## BEGIN Document segment

Strain-induced control of magnetocrystalline anisotropy energy in FeCo thin films

Author(s)
Michael Wolloch, Dieter Süss
Abstract

We use density functional theory calculations to compute the lateral strain dependence of the magnetocrystalline anisotropy (MCA) energy of thin FeCo films. We investigate the effect of lateral strain on the MCA energy especially in the context of magnetostriction, which needs to be minimized for some applications like GMR sensors. The magneto-elastic coupling responsible for magnetostriction is a strain-derivative of the MCA energy, thus we concentrate to find extrema in the MCA energy vs. strain curves, which we find for both ordered Fe50Co50 films, as well as for disordered Fe10Co90 films modeled by special quasirandom structures. We show that using lateral strain we can switch the easy axis of magnetization from out-of-plane to in-plane in many cases. We can furthermore use lateral strain in combination with the film-thickness to minimize magnetostriction and change the MCA energy at the same time.

## END Document segment
## BEGIN Provided material

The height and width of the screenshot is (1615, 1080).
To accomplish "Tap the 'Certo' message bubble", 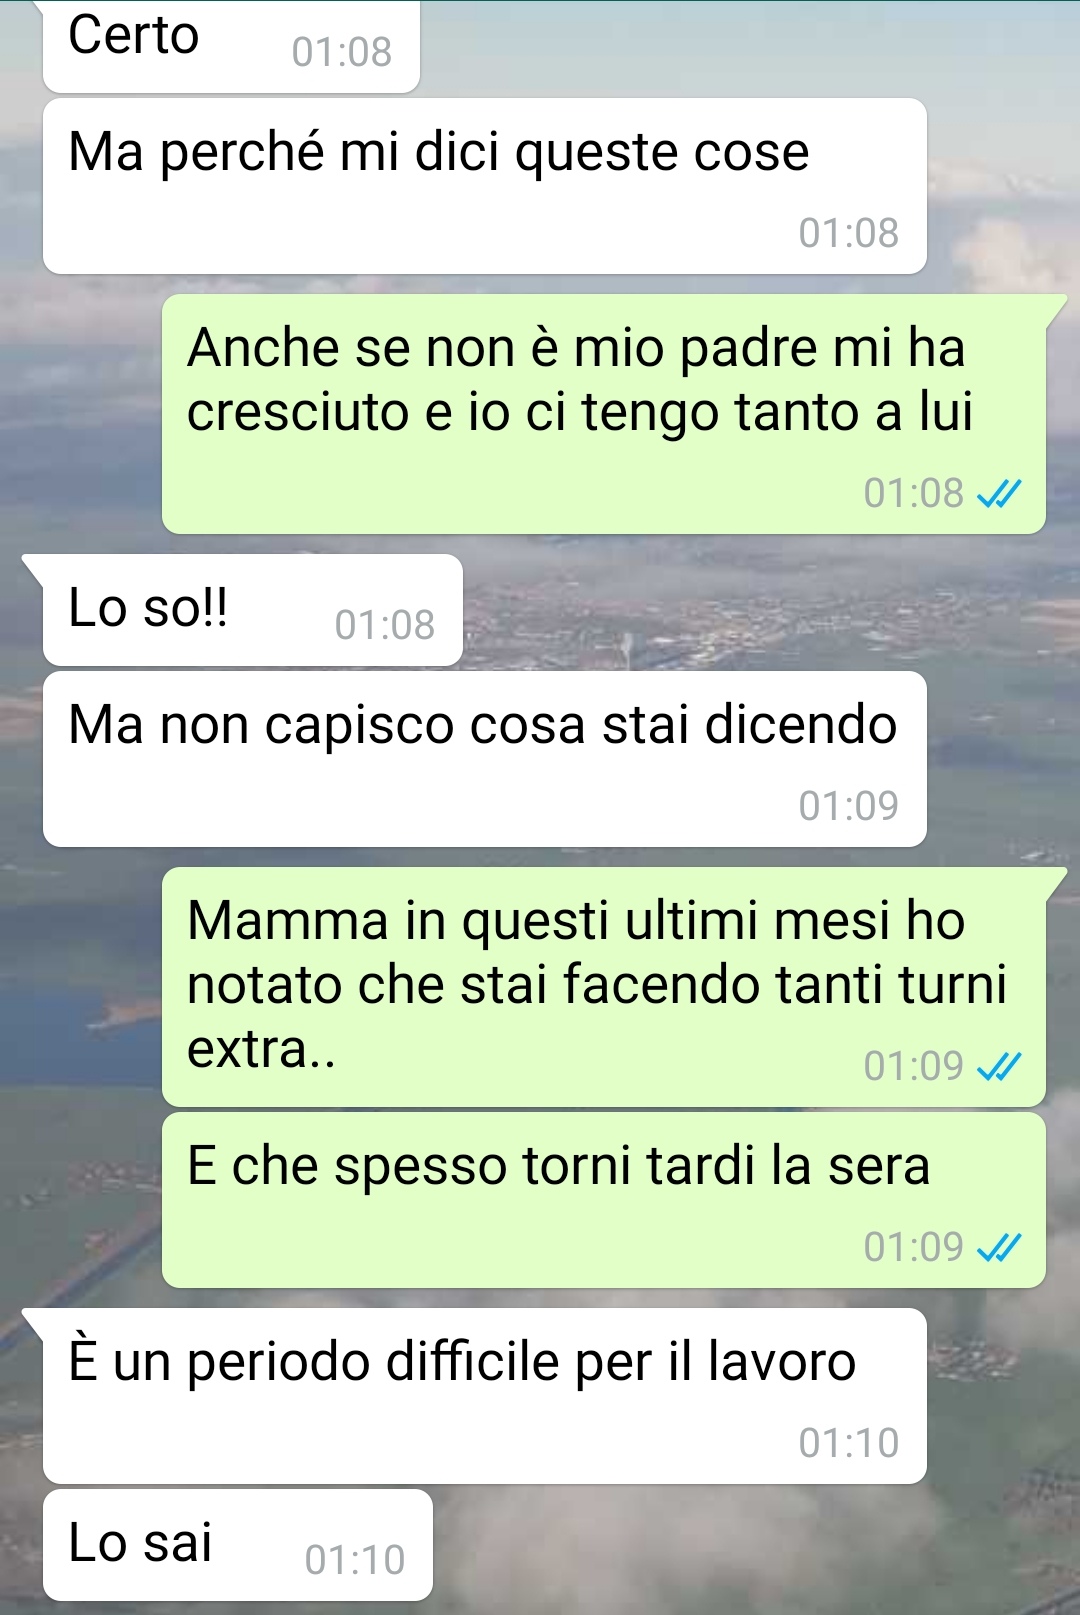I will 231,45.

## END Provided material

▸ **Task requirements**:
Copy out the full FeCo thin-film anisotropy text above, word for word, including its title, author names, and headings.

▸ **Result below**:
Strain-induced control of magnetocrystalline anisotropy energy in FeCo thin films

Author(s)
Michael Wolloch, Dieter Süss
Abstract

We use density functional theory calculations to compute the lateral strain dependence of the magnetocrystalline anisotropy (MCA) energy of thin FeCo films. We investigate the effect of lateral strain on the MCA energy especially in the context of magnetostriction, which needs to be minimized for some applications like GMR sensors. The magneto-elastic coupling responsible for magnetostriction is a strain-derivative of the MCA energy, thus we concentrate to find extrema in the MCA energy vs. strain curves, which we find for both ordered Fe50Co50 films, as well as for disordered Fe10Co90 films modeled by special quasirandom structures. We show that using lateral strain we can switch the easy axis of magnetization from out-of-plane to in-plane in many cases. We can furthermore use lateral strain in combination with the film-thickness to minimize magnetostriction and change the MCA energy at the same time.